Here's the arithmetic: One industry tracker reports that the health and medical insurance field employs roughly 600,000 people. Other estimates range as high as one million jobs or more. But this system kills people. If we take a high-end estimate—say, 1.2 million people employed in health insurance– and divide it by the number of needless deaths this system causes each other, we're sacrificed one human life annually for every 17 or 18 jobs. That's a scenario more appropriate to Shirley Jackson's The Lottery than it is to a modern health care system.
Instead of sacrificing lives to a free-market insurance God, this legislation saves lives while retraining people in my old industry for the life-affirming jobs of the future.
Equity for All
The new law also establishes an Office of Health Equity to ensure that healthcare is equally available to all population groups, including those groups that have disproportionately carried the burden of disease and death. Those categories include, but are not limited to race, ethnicity, Tribal affiliation, national origin, primary language, immigration status, age, disability, incarceration, homelessness, and socioeconomic status.

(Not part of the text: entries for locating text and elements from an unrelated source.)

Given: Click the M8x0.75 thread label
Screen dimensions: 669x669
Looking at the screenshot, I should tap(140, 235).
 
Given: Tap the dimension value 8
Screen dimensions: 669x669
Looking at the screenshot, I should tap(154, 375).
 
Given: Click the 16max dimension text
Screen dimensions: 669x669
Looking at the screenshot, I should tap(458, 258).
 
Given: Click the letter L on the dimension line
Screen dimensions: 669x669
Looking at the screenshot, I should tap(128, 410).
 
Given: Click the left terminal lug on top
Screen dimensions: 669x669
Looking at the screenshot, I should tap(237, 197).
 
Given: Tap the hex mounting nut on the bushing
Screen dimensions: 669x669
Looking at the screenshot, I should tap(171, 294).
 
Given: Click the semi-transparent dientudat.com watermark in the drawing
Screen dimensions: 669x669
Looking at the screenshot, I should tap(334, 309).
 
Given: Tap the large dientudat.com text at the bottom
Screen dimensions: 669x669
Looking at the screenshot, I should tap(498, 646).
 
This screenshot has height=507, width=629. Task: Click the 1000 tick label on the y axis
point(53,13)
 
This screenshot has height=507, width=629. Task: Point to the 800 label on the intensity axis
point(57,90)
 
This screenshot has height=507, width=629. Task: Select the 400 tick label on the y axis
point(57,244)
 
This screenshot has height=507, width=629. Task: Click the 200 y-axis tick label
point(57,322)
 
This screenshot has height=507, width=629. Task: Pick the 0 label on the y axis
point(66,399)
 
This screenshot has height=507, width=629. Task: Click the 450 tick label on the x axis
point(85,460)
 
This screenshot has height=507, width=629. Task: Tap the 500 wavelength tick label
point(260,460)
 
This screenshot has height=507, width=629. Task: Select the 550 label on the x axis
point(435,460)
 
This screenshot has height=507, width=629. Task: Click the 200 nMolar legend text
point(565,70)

The Office will also be directed to review barriers to health care access, including income, education, housing, food insecurity (including availability, access, utilization, and stability), employment status, working conditions, and conditions related to the physical environment (including pollutants and population density); as well as lack of trust and awareness, transportation, geography, and other factors.
The importance of this can't be overstated. In a nation that was supposedly founded on the right to "life, liberty, and the pursuit of happiness," the lack of health equity denies those foundational rights to everyone.
Life Over Death
Our people are tired. We have seen so much death and suffering. Covid-19 alone has killed one million people in this country. For perspective, it has killed "nearly as many Americans as every U.S. war between 1775 and 1991—nearly 1.2 million people—according to data from the Department of Veterans Affairs." More than 150,000 people have already died of it in 2022.
And that's not the only suffering we've experienced. American life expectancy was already declining before the pandemic came along. The so-called "deaths of despair" from suicide, alcoholism and drug overdose were already surging, and overdose deaths continued to break all records in 2021.
People are looking for something positive in their lives. During the 2020 Democratic primaries, polls showed that more than two-thirds of voters (69 percent) supported providing Medicare to every American. Among Democratic voters, whose enthusiasm will be critical to the Party's prospects in November, that figure is 88 percent.
Medicare for All could electrify this race. Instead, there is talk of ending the public health emergency (PHE) provisions that were enacted to cope with the pandemic. The Kaiser Family Foundation reports that more than 15 million enrollees, nearly half of whom were children, were added to government health programs since that program began. The Democratic Party should expand healthcare, not allow it to collapse on millions of vulnerable people.
Medicare For All is a call to sanity. It is a call to morality. Most of all, it is a call to reaffirm life in the midst of loss and sorrow. In challenging times, it calls us to be our best selves.